Heres a pic of a different tree, but same idea i guess.

And the crew.

On the last night, we camped right outside of this little village on a field thing.  that afternoon we were pretty bored so we went to scope out the area and came upon this sweet secret hidden pond thing.  It was a little dirty, but nothing to bad so we decided that that night we would come back and go skinny dip in it.  It ended up being a ton of fun, skinny dipping at midnight, and though the water was super cold, allowing for quite a significant loss due to shrinkage, it was worth it.  I dont have a picture of any of that unfortunately...

The next day we packed up all our stuff and went home 5 hours by train. 

Other than that, not a ton has been going on.  Im super far behind in packing, so im going to have to cut this one short.  I'll leave you guys off with some random pictures that id taken this last while and some words of encouragement to all you.

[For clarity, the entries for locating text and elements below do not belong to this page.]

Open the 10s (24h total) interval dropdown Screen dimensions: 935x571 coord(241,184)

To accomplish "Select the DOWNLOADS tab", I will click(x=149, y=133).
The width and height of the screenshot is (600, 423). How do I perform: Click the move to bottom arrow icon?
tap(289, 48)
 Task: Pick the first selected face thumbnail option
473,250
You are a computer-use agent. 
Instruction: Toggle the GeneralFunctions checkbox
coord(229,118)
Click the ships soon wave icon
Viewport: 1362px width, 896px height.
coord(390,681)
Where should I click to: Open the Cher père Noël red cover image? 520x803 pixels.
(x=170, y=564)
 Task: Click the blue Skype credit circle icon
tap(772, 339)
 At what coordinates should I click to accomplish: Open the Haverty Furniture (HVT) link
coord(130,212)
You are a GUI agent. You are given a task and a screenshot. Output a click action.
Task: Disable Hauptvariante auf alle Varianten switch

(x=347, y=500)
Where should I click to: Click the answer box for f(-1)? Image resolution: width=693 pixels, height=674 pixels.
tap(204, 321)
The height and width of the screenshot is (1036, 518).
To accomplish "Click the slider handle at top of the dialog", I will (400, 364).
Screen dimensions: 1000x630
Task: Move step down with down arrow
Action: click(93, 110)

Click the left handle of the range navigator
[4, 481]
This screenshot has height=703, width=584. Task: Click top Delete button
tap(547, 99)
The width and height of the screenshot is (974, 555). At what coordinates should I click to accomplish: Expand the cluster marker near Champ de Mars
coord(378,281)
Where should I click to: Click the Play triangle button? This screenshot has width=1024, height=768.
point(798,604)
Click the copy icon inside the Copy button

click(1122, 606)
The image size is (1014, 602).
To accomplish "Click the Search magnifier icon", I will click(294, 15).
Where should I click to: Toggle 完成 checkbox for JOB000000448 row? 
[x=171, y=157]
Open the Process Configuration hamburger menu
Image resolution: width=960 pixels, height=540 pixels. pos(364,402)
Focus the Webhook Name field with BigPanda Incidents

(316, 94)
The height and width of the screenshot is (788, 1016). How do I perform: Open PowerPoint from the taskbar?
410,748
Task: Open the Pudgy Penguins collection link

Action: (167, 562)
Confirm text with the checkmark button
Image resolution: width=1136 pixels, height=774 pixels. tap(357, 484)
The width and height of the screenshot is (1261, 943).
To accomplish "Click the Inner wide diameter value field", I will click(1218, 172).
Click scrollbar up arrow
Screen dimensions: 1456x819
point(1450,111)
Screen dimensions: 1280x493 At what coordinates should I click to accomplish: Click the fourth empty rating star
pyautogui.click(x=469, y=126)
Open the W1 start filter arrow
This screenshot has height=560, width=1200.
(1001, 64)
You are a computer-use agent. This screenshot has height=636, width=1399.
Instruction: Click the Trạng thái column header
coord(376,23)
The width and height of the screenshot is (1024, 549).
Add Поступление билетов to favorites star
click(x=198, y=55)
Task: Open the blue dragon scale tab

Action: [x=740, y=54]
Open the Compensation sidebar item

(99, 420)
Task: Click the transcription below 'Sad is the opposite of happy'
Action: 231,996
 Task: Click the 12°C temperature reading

Dont let fear get the best of you.  If you know you have something that you want to do, dont let fear hold you back. you only live once, enjoy it while you can and make the best of everything. Try to make more of a situation than what originally strikes your eye.  Not everything is truly how you percieve it, and if you look past the surface of a situation, you can often see that there is for more to it than meets the eye and more times than not, something good will come of it.  Dont stress yourself too much over anything.  Nothing good comes from dwelling on the past, it only changes the future.   Dont make too big a deal about anything, just take life as it comes and enjoy it while you can.  If you have something that you love, DO IT, and dont get stuck in a situation doing something you dont love and last but not least, make the best of every situation and like that one commercial (forgive me, i havent watched tv in over 6 months) grab life by the horns.

As i sit here reminiscing on the last half a year, many good things come to my mind, great memories, great friends, great place and i couldnt be more satisfied with my trip.  I'll leave you guys off with some pictures of the good times i had here.  enjoy them.

(this has to be here, seeing as how it is the face i picture myself having when i say something like this^).

Peace and love everybody.

Pavel

And now, im off to america for the summer with this fool.  lots of good times to come.